Restaurants: Eleven Madison Park, NoMad (New York City)
Experience: Gasthaus zum Gupf (Rehetobel, Switzerland), Campton Place (San Francisco)
Education: Began culinary training in Switzerland at age 14.
Who taught you to cook?
Two people: My mom and my mentor, Gérard Rabaey. From my mom I learned about cooking seasonally and locally; from Gérard I learned about the importance of organization and precision, and about the beauty that lies in repetition.
What is the best dish for a neophyte cook to try?
A perfect grilled ham and cheese sandwich. The perfect ham and cheese sandwich is all about focusing on quality ingredients and about simple techniques. You start with great bread, a well-cured ham and a sharp local cheese, and the rest is easy. A little butter in a pan and a little patience—in the end you’ll have a sandwich that is at once comforting and delicious.
Is there a culinary skill or type of dish you wish you were better at?
I would like to know more about how to cook Japanese food. I love it, but don’t know much about it.
What is the best-bang-for-the buck ingredient?
Carrots! I like to treat them like meat, roasting them in duck fat or grinding them into tartare.
Name three restaurants you are dying to go to in the next year.
Fäviken: They’re doing some amazing things with very local food in a very remote location.
El Celler de Can Roca: It’s a family-run restaurant that has been around for a long time, but one that never tires of trying to do something new.
Husk: Sean Brock is bringing a lot of attention to the South, to Southern ingredients and recipes.
What is the most cherished souvenir you’ve brought back from a trip?

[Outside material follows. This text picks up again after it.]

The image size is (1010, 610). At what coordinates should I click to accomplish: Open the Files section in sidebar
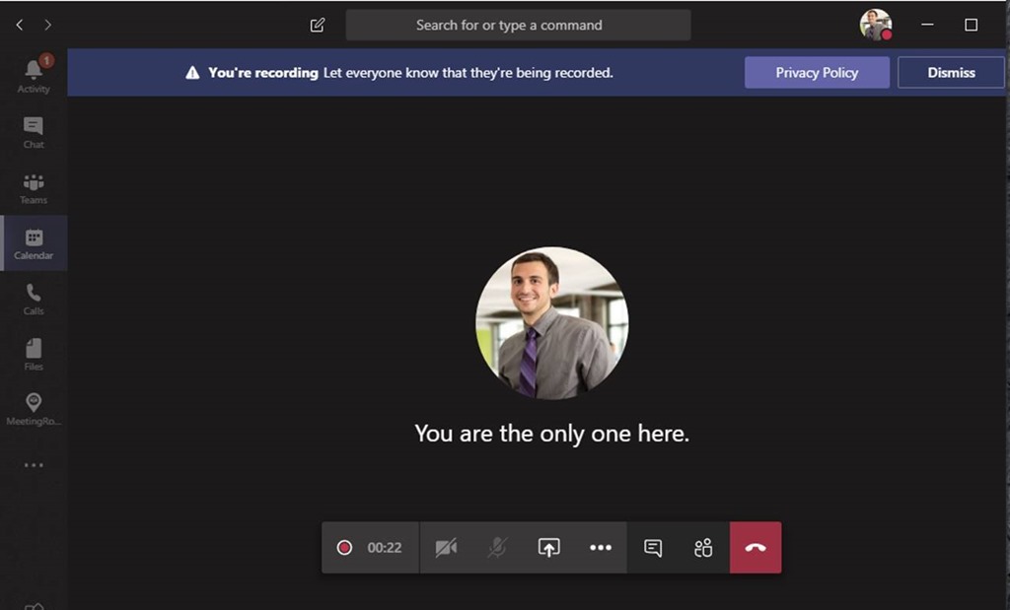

When I was in Brazil last year, I had the opportunity to meet Pelé—he gave me a signed soccer shirt that is one of my most prized possessions.
What recipe are you most famous for?
Our whole roast duck with honey and lavender, and our whole roast chicken with foie gras and brioche.
What’s one technique everyone should know?
How to boil water. And how to make spaghetti.
If you were going to take Thomas Keller out to eat, where would it be?
I would go with Thomas Keller to L’Ambroisie. He has been such a great source of inspiration and a wonderful friend. I would love to share the experience of dining at such an extraordinary Parisian restaurant with him, talking about our lives and the future of food and restaurants.
If you were facing an emergency and could take only one backpack of supplies, what would you bring?
Oysters, a shucking knife and lemons. I could subsist on the oysters with a squeeze of lemon juice and wouldn’t need any fire or electricity to cook them.
What ingredient will people be talking about in five years?
Heirloom grains. As people move further away from a meat-based diet, I think the focus will shift to using grains as the central focus of our food supply.
What’s the best house cocktail?
Manhattans are the best house cocktails. There are so many variations on it so there’s something for everyone. And they’re easy to make!
Name two or three dishes that define who you are.
Whole roast duck, and milk and honey. I have fond memories from growing up in Switzerland and drinking a glass of warm milk with a spoonful of honey before bed. One day, feeling nostalgic for home, I reimagined this simple bedtime treat as a dessert at EMP. I was amazed by how many people found that simple dessert to be so comforting and so reminiscent of their own childhoods. We now do a version of it at the NoMad and both of our cookbooks have different recipes for it. It’s a flavor combination that has always been a part of me and will continue to be forever.
The roast duck with lavender and honey has also been a part of me for a very long time. Provence is one of my favorite places in the world—it’s the place where I grew up going on vacation with my family, where I proposed to my wife, where I take my kids when we have the opportunity to go away. In trying to capture the essence of Provence in a dish, I came up with this. It is so simple and so delicious—the crispy, sweet and savory skin; the juicy meat, the fragrance of lavender—it’s something I could eat every day.2005 Best New Chef Bio
Why Because, as he says, "I take flavor combinations that have been around for centuries and do something a little different." This can mean transforming spring basics like peas, mint and morels into a terrific vibrantly hued soup.
Born Zurich, Switzerland; 1976.
Experience Le Pont de Brent in Brent, Switzerland; Gasthaus zum Gupf in Rehetobel, Switzerland.
Least favorite childhood chore Washing greens. "I hated it. My mom would make me wash a salad six times until it was clean, even more if it had rained and the greens were dirty."
Most memorable experience Cooking with Gérard Rabaey, the chef at Le Pont de Brent. "Everything was so organized. When vegetables came in, you separated them into five different sizes. It was insane."
Culinary obsession Slow cooking. "We're doing low-temperature cooking, like slow-roasting fish at 160° to keep the flavor pure. We don't sear as much as we used to; the searing flavor has gotten too strong for me."
Newest collaborator Food scientist and regular customer Harold McGee. "I have a dish called Fantasy of Eggs. I wanted the yolks to cook but look raw. Harold tried it using a 130° water bath and it worked. Now, when I have a question, I call him."